En effet, suite à la négociation du Protocole nord-irlandais de 2020, puis des Accords de Windsor cette année, qui ont établi la frontière douanière entre le Royaume-Uni et l’UE en mer d’Irlande (soit entre l’Irlande du Nord et le reste du Royaume-Uni), le DUP a annoncé, en signe de protestation, qu’il renonçait à siéger au sein des institutions politiques nord-irlandaises. De fait, l’Irlande du Nord se trouve sans exécutif depuis février 2022.

Se posent dès lors les questions suivantes : la défaite du DUP aux élections locales du 18 mai dernier signifie-t-elle que, aux yeux de la population, le parti fait fausse route en bloquant les institutions politiques nord-irlandaises ? Quels ont été les ressorts de la campagne victorieuse du Sinn Féin ? Enfin, ce succès peut-il faciliter la formation d’une nouvelle Assemblée nord-irlandaise où partisans et opposants de la réunification siégeraient côté à côte ?

L’intransigeance du DUP, cause de son recul politique ?

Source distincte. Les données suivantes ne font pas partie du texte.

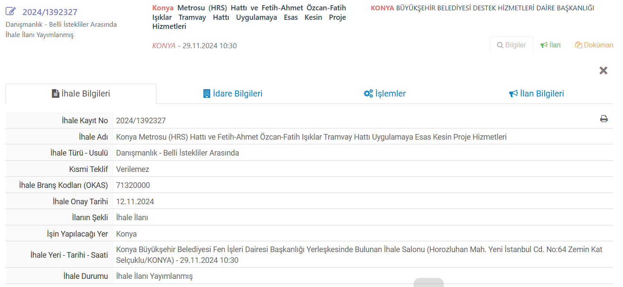Click the İhale Durumu value in the table
623x287 pixels.
tap(154, 276)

Si l’on s’en tient strictement aux chiffres des résultats aux élections du 18 mai, on constate que le DUP n’a reculé que de 0,8 % par rapport aux élections locales précédentes, remportant 23,3 % des suffrages et a obtenu exactement le même nombre d’élus locaux qu’en 2019 (122). Le recul – limité – du parti ne serait donc, a priori, pas assimilable à un vote sanction.

De plus, si l’on se réfère aux sondages du site Lucid Talk, effectués quelques semaines avant les élections locales, il ne semble pas que l’électorat du DUP ait véritablement sanctionné ce dernier en raison de son blocage des institutions politiques nord-irlandaises. En effet, à la question « Le DUP devrait-il accepter les Accords de Windsor et réintégrer l’Assemblée nord-irlandaise ? », 76 % des sympathisants du DUP avaient répondu que le parti devait poursuivre le blocage, 17 % seulement préférant un retour au partage du pouvoir dans la Province, afin de renégocier les Accords.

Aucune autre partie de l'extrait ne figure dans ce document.